Engineering Contradictions & Design Principles
Engineering Contradiction Analysis
1Quantity of substance
If all edge controllers upload field data to the cloud platform through a gateway, then the cloud platform can collect comprehensive field data from all production lines, but the cloud platform consumes considerable computing resources for data search and analysis, leading to high costs
Solution Approach 1:
The master edge controller performs preliminary actions by collecting field data from multiple edge controllers, performing data analysis locally to obtain apparatus operation indicators, and uploading only the analyzed results to the cloud platform.

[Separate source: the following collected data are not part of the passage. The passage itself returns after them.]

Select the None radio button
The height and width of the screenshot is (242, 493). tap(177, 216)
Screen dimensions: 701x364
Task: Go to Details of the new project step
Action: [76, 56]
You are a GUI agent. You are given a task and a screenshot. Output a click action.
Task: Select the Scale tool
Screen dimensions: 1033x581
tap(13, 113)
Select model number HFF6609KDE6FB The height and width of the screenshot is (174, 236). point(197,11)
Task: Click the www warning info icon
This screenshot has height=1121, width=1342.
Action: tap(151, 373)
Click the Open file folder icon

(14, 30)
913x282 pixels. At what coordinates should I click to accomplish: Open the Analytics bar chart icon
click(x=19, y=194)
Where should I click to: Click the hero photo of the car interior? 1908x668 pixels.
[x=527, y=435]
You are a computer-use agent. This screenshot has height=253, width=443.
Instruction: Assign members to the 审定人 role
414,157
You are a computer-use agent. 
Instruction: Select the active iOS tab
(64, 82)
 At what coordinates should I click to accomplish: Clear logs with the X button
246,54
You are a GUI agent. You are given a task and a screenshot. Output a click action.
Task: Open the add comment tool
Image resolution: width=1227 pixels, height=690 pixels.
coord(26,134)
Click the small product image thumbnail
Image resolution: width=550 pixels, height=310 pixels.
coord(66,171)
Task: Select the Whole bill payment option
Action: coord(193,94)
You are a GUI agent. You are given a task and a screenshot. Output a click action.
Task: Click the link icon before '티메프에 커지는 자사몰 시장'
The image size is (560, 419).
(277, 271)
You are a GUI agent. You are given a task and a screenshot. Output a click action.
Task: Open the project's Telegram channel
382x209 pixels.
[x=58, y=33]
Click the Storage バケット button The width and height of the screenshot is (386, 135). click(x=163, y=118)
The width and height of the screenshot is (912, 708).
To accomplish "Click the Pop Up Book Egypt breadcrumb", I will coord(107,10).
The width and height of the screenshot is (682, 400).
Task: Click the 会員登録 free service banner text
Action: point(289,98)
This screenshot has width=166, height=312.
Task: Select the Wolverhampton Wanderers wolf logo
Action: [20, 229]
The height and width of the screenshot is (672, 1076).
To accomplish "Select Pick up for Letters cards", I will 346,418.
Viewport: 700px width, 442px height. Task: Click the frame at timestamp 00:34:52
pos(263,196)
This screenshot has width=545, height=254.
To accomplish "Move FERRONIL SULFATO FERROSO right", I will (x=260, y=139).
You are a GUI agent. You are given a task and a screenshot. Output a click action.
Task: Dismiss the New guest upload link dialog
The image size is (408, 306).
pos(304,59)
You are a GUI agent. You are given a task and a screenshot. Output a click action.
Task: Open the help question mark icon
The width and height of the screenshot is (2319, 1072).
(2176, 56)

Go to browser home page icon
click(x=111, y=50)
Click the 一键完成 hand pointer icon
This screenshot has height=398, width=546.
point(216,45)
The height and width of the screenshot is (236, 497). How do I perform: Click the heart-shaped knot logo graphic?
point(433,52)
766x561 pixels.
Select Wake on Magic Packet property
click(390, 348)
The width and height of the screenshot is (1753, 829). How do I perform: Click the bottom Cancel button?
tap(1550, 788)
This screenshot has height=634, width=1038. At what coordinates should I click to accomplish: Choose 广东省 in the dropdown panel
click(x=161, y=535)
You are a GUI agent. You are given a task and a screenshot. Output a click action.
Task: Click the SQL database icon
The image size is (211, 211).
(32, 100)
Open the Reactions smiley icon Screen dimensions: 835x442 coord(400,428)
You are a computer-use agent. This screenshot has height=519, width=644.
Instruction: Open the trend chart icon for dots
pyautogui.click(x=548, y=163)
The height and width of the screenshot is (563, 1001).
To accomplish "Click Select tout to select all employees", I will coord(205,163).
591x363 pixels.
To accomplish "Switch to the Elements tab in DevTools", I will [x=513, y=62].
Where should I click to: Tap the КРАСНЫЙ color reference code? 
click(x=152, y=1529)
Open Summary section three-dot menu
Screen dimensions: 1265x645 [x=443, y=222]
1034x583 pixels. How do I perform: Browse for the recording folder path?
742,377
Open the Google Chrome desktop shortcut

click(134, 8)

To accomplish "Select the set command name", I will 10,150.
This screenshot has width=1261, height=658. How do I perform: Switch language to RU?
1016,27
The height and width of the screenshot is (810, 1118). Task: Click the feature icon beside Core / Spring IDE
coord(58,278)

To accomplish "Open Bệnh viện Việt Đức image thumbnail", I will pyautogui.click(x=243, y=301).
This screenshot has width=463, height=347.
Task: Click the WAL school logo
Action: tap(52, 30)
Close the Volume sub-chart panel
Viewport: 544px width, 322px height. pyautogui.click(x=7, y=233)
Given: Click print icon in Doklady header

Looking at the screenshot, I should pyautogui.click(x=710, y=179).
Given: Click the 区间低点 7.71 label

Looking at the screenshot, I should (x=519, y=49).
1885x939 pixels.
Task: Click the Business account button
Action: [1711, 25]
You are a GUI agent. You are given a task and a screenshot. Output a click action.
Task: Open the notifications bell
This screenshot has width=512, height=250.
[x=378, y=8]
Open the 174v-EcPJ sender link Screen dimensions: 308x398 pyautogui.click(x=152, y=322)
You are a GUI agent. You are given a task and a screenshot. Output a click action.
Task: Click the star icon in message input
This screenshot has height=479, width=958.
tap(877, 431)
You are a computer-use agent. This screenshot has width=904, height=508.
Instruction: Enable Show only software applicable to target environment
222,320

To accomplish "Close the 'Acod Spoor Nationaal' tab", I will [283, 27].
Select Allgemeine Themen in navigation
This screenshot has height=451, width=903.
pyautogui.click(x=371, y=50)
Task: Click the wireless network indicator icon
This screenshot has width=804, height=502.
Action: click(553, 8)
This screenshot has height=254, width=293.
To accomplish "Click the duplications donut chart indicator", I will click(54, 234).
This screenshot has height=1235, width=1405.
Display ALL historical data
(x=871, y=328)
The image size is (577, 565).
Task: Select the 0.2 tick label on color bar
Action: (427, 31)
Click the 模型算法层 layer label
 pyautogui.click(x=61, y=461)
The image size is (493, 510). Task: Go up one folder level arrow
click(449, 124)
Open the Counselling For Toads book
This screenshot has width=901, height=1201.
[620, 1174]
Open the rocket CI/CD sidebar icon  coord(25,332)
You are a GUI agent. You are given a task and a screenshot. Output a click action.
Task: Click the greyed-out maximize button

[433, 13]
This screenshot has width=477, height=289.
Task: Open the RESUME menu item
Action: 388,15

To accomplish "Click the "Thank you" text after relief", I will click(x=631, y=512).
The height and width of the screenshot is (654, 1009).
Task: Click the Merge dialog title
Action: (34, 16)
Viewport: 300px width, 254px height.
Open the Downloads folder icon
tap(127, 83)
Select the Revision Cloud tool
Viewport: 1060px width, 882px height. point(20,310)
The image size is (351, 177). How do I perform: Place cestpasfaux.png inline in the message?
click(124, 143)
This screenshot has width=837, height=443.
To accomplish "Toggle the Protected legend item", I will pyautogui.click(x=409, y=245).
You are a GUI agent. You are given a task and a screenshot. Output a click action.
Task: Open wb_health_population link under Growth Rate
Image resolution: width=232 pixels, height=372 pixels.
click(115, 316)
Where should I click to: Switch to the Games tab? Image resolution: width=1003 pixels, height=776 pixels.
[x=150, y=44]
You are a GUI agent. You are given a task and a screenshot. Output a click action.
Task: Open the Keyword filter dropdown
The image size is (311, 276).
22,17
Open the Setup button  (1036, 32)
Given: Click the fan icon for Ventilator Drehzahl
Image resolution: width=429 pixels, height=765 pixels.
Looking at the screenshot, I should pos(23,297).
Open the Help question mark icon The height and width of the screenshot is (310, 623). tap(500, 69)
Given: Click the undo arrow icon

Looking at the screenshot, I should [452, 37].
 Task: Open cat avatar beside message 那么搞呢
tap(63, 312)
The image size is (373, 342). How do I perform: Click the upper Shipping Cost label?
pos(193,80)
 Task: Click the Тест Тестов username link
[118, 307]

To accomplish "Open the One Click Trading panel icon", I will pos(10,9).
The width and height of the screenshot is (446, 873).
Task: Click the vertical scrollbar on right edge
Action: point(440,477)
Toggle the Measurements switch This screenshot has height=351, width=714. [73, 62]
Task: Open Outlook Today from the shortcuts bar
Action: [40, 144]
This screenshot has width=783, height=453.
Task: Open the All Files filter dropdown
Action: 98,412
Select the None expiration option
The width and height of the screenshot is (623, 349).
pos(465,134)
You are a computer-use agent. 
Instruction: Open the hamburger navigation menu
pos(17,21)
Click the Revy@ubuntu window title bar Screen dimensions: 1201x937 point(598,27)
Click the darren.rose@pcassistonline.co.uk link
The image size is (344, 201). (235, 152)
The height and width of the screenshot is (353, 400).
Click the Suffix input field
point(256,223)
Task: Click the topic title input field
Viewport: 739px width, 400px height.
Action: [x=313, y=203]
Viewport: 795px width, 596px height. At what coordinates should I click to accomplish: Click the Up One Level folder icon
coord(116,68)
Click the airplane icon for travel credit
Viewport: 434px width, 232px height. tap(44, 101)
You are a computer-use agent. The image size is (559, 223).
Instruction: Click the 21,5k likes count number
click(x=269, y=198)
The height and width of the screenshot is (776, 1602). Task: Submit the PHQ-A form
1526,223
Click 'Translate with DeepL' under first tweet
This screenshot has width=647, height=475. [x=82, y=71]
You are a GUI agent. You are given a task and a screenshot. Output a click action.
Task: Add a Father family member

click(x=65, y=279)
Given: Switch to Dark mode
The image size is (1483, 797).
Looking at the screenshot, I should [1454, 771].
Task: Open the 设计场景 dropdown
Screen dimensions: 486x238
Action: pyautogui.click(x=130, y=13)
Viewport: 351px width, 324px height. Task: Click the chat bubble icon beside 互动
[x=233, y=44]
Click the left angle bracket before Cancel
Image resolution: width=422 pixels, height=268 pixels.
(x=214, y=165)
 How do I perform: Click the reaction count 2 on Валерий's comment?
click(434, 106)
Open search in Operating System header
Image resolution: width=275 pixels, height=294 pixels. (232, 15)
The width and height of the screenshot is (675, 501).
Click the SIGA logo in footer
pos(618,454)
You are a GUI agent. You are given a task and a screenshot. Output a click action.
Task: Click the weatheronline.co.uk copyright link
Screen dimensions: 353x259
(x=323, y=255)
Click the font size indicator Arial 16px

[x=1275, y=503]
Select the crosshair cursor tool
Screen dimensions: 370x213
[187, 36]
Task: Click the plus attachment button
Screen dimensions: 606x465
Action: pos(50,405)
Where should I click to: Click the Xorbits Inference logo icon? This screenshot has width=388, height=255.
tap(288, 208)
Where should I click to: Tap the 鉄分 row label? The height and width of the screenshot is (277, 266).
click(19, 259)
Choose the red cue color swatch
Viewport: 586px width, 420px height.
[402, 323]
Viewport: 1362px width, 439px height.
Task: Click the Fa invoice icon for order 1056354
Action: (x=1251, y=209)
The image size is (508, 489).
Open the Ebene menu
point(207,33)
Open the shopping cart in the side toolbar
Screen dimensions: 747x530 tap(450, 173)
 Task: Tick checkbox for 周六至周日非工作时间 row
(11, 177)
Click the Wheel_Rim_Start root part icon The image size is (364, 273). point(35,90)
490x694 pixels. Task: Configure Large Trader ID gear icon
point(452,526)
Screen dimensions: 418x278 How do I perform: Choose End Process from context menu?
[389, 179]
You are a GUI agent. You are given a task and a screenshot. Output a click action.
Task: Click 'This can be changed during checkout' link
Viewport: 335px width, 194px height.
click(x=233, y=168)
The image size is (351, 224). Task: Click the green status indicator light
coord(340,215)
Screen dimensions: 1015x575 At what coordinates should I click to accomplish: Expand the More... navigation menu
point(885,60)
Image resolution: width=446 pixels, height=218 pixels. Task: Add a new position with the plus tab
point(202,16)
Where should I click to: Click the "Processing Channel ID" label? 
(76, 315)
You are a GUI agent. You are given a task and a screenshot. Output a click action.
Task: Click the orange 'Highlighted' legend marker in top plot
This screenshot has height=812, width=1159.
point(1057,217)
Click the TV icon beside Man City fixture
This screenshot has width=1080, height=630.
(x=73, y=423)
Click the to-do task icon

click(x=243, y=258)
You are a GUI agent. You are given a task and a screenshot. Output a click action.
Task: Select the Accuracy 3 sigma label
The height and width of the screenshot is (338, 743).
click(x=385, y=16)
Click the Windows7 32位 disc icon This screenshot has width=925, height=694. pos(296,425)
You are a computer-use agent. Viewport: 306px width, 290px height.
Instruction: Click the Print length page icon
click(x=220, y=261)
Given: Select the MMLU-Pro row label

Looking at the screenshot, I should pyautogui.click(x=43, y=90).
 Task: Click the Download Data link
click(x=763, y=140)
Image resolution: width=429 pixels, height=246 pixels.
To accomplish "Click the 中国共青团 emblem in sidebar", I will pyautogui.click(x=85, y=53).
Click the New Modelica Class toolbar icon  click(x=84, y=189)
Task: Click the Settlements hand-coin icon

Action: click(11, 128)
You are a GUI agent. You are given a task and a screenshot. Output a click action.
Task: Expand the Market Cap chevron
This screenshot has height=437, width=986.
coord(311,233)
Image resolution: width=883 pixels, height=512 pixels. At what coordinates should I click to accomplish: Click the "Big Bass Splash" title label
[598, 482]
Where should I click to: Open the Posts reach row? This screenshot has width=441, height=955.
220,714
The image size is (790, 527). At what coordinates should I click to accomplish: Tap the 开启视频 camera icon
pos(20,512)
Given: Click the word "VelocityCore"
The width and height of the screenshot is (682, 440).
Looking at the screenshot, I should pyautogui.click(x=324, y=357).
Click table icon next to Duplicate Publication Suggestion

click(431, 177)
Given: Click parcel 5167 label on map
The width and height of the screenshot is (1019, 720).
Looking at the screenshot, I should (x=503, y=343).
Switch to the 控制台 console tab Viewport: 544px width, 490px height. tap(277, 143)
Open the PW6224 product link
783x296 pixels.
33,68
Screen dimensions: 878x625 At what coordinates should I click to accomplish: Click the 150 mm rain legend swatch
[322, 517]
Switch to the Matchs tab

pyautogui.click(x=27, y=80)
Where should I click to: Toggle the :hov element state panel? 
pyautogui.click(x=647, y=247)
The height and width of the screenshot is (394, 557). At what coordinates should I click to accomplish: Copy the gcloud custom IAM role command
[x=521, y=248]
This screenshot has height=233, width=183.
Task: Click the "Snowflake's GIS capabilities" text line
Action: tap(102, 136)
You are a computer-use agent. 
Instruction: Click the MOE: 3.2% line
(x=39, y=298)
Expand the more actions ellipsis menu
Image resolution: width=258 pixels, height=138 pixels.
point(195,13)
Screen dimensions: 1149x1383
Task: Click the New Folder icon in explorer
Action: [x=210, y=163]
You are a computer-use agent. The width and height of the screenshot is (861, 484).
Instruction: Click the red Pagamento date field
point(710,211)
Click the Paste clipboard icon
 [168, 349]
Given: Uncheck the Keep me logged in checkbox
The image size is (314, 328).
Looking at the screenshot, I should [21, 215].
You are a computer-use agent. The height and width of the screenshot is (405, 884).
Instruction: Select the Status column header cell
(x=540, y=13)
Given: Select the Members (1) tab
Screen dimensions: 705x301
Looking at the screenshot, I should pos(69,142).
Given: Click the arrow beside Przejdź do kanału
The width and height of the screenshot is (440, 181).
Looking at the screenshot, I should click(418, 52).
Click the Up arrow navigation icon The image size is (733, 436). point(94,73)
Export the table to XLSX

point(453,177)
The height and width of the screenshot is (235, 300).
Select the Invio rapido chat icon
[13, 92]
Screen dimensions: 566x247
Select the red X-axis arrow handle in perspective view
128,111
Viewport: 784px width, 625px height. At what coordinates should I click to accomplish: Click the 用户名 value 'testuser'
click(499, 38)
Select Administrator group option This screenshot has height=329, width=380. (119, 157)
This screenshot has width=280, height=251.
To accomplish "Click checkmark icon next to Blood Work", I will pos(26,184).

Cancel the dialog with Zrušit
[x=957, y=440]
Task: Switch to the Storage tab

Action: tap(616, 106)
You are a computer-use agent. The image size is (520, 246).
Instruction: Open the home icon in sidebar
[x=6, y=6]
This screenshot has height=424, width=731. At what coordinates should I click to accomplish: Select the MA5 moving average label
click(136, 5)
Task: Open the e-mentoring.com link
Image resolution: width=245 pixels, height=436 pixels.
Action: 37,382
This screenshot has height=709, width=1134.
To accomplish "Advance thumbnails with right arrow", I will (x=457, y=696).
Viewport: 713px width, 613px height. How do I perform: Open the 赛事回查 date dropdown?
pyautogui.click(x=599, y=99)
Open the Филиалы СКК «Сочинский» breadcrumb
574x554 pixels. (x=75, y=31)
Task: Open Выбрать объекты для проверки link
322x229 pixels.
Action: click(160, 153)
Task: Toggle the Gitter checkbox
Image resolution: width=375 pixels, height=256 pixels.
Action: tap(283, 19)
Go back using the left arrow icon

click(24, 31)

This preliminary data processing at the edge eliminates the need for the cloud platform to search and analyze raw field data from all edge controllers, significantly reducing cloud computing resource consumption while maintaining complete data collection capability.
2Measurement precision
If the cloud platform analyzes field data directly from all edge controllers, then accurate apparatus operation indicators can be obtained, but the data analysis cost and time consumption are high
Solution Approach 1:
The master edge controller performs preliminary data analysis to obtain apparatus operation indicators before uploading to the cloud platform. This preliminary action ensures that the cloud platform receives pre-processed, accurate operation indicators rather than raw field data, maintaining measurement precision while significantly reducing the time required for cloud-based data analysis.
3Loss of information
If each edge controller uploads all collected field data to the cloud platform, then complete operating state information is available, but the cloud platform requires extensive data search capabilities, increasing system complexity
Solution Approach 1:
The master edge controller performs preliminary data analysis and information extraction, converting comprehensive field data into structured apparatus operation indicators before transmission to the cloud platform. This preliminary action maintains complete operating state information while transforming the data into a format that eliminates the need for extensive cloud-based data search, thereby reducing system complexity.
Data Source
AI summary
A field data transmission method comprises: a cloud platform determining at least one first device operation index be obtained via data analysis. For each first device operation index, the cloud platform generates control information for the first device operation index. The control information is used to determine a primary edge controller from among at least one edge controller, wherein the primary edge controller is used to send first field data to the cloud platform, the first field data is used for data analysis by the cloud platform to obtain the first device operation index, and the first field data is obtained by the primary edge controller preprocessing second field data. The cloud platform sends each piece of control information to each edge controller, respectively. The cloud platform receives first field data from each primary edge controller, respectively.